#### Data for this exercise

◇ ◇ ◇ ◇ ◇

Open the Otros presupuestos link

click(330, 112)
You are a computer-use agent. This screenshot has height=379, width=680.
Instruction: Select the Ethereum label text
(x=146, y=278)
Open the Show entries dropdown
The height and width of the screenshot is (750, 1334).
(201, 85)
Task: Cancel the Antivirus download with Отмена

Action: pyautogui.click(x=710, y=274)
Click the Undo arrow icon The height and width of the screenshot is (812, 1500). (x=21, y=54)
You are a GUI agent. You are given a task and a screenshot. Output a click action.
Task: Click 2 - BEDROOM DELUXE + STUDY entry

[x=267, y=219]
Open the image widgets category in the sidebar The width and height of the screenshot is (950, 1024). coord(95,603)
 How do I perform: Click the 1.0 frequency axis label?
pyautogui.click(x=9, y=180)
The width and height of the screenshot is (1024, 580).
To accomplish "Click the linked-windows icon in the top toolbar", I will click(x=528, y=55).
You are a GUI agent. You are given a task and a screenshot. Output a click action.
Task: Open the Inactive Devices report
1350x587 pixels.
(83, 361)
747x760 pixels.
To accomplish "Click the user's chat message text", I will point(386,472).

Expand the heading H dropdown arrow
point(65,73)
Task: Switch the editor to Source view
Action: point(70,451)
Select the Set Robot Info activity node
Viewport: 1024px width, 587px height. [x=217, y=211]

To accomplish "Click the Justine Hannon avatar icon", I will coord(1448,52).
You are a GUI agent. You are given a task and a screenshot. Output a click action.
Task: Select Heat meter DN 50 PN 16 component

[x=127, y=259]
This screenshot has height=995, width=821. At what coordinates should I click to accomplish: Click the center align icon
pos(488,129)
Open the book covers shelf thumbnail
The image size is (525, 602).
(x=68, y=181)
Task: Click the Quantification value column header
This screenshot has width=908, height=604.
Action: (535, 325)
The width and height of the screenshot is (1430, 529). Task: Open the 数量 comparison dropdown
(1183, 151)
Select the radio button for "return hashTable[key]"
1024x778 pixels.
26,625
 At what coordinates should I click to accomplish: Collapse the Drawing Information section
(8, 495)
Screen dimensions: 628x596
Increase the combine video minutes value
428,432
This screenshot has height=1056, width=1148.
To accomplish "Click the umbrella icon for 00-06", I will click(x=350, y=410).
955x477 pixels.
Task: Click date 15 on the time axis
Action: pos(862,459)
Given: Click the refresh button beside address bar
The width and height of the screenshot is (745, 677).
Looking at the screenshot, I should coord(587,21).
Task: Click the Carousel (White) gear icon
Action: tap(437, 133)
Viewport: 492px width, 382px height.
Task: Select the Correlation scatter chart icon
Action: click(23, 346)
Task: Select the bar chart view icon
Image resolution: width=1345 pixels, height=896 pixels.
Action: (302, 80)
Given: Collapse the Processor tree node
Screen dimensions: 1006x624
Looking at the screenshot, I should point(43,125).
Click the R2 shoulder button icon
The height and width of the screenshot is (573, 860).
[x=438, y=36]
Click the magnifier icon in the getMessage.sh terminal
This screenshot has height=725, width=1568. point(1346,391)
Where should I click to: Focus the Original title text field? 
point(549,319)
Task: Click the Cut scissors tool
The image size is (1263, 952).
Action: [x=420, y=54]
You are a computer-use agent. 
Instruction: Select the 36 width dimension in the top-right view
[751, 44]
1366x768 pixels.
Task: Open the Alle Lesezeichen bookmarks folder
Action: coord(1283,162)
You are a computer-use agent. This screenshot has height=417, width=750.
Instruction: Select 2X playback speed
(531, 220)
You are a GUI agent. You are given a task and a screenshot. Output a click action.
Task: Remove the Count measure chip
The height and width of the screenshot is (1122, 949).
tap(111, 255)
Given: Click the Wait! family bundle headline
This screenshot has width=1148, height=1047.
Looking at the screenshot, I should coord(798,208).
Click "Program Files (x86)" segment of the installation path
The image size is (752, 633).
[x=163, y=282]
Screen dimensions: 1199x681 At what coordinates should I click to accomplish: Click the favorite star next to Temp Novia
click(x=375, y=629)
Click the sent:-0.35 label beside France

◇ ◇ ◇ ◇ ◇

#### What the task requires
Check each line of the records for the string "beside" and copy those that have it.

#### Exercise response
Given: Click the refresh button beside address bar
Click the sent:-0.35 label beside France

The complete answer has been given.